At the end of the gallery, we arrive at Barrada’s eight-minute movie cut together using newsreel footage of the devastation – buildings reduced to rubble, helpless rescue efforts, household items strewn across the scene – and powerful interviews with survivors.

One young woman is asked about life before the earthquake and details, with half a smile, her plans to buy a car with her husband and travel through Spain. We see the realisation that the driving holiday will never come to fruition, before her face crumbles.

But there is hope in the form of a vast mural of sketches along the gallery’s outer wall.
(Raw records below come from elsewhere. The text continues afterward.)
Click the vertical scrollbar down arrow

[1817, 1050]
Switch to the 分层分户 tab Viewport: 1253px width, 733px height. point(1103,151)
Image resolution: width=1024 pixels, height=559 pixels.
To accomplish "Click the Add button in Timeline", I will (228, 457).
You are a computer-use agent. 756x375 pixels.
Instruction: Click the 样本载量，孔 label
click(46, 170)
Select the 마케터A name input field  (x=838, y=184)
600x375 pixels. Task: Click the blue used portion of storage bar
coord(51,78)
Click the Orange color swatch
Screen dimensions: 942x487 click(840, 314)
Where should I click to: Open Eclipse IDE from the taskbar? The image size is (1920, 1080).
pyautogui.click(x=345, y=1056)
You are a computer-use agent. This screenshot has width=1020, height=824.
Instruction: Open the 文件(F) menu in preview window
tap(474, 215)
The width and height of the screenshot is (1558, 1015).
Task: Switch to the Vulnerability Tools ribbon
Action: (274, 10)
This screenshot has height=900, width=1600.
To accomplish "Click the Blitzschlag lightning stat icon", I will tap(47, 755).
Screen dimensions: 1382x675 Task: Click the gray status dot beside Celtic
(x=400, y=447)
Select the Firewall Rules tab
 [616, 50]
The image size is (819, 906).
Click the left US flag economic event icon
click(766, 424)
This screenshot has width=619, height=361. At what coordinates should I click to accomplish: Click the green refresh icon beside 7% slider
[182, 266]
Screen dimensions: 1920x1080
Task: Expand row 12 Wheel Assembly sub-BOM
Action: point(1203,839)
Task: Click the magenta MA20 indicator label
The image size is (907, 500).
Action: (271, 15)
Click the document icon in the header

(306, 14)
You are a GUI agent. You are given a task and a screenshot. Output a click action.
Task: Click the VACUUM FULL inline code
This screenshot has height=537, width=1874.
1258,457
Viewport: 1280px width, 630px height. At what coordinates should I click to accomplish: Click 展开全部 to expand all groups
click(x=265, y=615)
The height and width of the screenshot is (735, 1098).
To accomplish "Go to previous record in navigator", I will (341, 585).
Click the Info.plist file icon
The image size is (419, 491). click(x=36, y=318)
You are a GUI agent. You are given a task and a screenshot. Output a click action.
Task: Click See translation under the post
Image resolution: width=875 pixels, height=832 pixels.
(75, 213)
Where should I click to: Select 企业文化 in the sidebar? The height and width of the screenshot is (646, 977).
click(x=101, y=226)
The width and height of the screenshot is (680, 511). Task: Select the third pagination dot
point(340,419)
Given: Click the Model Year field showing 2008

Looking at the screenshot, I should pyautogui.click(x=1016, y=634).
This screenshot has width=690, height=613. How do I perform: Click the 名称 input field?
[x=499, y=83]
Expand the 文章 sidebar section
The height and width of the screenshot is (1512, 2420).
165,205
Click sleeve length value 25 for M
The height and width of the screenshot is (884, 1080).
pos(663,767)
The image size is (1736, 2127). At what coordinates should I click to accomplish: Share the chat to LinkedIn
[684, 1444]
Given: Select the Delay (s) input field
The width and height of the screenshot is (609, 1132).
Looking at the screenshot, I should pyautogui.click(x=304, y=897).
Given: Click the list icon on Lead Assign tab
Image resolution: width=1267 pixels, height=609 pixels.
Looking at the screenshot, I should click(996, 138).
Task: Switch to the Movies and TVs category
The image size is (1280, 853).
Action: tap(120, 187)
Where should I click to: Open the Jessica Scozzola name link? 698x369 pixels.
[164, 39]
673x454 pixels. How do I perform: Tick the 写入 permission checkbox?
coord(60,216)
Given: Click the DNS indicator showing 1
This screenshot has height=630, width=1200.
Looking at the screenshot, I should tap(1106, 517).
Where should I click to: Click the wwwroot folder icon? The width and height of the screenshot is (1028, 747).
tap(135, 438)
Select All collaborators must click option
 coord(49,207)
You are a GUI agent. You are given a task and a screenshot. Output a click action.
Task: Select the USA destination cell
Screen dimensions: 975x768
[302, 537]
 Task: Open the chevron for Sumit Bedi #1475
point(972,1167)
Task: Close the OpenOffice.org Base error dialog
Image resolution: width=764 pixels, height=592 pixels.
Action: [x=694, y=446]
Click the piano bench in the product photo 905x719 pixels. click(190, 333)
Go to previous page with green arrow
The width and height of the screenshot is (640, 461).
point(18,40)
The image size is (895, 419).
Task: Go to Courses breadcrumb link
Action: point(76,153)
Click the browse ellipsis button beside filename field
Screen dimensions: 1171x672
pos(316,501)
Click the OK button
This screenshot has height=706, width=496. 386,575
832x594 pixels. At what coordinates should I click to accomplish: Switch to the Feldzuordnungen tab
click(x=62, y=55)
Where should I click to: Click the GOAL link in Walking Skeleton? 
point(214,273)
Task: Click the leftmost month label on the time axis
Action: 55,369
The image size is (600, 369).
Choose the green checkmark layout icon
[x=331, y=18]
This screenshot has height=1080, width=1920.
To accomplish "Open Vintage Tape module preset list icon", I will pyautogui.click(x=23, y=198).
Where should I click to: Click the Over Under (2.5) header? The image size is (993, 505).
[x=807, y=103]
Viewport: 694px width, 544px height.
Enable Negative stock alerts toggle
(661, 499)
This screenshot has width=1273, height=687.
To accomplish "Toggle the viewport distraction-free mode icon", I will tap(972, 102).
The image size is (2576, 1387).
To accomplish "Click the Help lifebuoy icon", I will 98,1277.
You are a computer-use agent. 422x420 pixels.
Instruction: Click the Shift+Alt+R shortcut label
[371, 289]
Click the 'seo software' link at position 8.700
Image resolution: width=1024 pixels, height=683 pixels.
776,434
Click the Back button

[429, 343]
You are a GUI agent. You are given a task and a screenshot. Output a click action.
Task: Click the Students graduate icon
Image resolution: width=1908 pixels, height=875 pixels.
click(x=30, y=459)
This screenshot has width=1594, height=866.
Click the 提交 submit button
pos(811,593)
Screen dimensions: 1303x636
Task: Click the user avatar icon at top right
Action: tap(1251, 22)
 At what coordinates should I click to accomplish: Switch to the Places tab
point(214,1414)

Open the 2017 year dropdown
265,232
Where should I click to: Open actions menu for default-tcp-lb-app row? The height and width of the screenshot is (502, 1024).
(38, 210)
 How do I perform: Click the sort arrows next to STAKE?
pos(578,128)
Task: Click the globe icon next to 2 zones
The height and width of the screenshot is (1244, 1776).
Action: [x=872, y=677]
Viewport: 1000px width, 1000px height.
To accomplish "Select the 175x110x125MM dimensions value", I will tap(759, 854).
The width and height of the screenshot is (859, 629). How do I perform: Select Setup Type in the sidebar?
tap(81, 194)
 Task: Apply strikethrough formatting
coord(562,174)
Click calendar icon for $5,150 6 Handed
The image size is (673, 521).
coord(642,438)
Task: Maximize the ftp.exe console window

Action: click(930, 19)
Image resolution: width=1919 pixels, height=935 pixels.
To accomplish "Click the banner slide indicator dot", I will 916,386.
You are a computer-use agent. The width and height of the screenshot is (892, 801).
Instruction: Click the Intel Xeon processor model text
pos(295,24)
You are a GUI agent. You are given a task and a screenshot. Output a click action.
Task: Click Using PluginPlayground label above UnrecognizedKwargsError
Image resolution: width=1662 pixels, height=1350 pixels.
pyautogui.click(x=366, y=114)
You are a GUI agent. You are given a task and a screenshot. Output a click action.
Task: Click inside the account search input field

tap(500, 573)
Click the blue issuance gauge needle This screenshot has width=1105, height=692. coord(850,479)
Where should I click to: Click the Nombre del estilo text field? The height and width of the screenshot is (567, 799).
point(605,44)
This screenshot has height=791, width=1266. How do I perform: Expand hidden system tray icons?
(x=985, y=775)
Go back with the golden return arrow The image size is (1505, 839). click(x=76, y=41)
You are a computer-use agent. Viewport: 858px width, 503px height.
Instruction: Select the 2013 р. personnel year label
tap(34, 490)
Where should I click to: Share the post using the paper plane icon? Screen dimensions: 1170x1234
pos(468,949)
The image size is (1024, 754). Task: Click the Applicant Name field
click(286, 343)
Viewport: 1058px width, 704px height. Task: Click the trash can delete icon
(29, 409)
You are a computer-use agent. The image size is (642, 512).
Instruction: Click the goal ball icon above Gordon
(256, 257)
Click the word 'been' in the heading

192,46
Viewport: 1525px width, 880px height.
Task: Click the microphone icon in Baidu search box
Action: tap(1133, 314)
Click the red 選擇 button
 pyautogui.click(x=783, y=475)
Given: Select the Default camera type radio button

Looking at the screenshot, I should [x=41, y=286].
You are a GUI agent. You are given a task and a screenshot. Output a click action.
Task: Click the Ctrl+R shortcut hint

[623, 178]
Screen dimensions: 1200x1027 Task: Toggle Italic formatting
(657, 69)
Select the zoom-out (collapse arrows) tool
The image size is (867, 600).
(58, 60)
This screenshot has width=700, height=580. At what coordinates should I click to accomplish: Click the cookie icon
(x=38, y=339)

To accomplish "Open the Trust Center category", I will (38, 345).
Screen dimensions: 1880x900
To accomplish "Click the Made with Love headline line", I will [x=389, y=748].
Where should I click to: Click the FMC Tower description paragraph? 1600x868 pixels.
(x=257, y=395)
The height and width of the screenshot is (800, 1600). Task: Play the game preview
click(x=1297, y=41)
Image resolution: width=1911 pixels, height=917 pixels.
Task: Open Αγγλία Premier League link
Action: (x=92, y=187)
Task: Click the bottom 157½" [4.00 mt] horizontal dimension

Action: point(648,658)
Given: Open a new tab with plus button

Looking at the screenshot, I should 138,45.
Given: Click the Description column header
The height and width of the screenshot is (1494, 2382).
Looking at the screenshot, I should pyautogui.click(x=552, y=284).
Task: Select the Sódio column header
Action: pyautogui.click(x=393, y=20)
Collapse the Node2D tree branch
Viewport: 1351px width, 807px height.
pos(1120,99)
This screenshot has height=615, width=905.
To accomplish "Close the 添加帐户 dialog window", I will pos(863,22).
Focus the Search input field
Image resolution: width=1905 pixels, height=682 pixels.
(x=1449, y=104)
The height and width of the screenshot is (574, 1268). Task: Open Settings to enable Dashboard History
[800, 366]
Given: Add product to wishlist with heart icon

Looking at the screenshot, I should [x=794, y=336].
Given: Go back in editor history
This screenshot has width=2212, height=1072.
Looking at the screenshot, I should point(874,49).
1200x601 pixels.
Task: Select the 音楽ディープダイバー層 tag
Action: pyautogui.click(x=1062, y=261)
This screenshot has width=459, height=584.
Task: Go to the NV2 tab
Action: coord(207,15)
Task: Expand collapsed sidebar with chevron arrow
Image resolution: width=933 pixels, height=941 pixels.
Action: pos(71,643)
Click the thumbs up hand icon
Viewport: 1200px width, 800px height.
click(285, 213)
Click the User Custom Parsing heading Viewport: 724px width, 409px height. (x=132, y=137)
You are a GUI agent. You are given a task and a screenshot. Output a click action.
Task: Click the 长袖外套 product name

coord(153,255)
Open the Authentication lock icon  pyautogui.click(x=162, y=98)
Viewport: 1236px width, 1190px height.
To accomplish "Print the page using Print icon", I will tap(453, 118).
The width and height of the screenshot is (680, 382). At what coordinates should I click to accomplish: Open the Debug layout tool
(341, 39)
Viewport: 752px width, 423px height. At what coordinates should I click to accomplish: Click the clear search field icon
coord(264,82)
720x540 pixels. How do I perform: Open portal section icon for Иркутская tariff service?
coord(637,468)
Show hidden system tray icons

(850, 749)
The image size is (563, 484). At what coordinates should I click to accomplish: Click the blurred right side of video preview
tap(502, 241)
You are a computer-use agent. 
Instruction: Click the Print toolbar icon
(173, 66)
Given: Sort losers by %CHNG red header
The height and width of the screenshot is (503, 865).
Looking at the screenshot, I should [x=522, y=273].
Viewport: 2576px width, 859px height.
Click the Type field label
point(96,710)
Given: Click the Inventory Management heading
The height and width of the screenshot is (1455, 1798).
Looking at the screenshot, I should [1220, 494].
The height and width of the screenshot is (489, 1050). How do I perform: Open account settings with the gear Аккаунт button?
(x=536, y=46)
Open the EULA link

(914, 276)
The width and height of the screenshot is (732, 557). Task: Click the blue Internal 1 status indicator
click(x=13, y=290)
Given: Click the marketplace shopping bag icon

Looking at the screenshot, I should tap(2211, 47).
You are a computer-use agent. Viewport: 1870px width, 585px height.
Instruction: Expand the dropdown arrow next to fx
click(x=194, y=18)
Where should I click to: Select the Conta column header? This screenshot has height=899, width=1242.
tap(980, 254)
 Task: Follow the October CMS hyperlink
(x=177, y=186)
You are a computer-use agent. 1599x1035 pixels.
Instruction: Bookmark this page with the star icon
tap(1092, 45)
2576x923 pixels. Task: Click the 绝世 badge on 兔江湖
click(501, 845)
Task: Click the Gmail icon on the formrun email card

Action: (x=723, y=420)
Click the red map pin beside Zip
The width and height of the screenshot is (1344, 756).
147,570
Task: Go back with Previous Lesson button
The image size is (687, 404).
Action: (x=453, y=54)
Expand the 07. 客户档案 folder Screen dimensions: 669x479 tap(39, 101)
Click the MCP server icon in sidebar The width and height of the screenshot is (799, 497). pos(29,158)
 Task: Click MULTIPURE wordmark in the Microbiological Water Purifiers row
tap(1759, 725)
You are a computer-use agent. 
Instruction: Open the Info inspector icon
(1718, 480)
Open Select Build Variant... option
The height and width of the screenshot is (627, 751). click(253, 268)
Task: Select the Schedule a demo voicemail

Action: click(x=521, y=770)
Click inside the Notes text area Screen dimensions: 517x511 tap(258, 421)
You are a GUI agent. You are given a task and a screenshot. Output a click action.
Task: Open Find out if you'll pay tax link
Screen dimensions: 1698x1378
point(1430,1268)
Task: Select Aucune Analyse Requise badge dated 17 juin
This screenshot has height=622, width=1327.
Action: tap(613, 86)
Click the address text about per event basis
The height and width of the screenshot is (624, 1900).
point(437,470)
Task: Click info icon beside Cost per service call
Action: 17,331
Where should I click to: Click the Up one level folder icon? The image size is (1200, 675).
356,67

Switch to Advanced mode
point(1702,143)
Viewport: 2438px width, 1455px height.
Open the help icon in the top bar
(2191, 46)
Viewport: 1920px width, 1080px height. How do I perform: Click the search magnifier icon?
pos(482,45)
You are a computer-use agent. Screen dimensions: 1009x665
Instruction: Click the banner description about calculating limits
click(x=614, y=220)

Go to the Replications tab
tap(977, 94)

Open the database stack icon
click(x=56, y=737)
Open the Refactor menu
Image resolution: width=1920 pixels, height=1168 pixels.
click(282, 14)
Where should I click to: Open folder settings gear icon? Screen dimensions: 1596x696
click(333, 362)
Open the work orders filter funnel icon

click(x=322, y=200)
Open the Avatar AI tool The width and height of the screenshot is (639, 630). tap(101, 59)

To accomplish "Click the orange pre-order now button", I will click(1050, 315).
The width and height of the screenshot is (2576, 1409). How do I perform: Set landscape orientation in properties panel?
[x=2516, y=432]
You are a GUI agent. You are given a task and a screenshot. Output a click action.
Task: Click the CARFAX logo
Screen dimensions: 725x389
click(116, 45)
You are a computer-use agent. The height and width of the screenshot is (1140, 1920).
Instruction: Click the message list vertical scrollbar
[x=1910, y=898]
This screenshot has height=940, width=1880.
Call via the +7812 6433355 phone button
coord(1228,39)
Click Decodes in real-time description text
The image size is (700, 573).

Some depict scenes from before the earthquake, but the majority show the modernist buildings constructed after the disaster; a shopping mall, a public garden, signs of post-colonial Agadir emerging from the devastation.

This ‘rebirth’ receives less airtime in the exhibition than the immediate aftermath of the disaster itself, but the simple sketches looming large over the rest of the action seem to suggest an answer to Khaïr-Eddine’s question in the affirmative. As do the walls they appear on; another example of a dead city rebuilt.

Agadir is on at the Barbican Curve gallery until 20 May.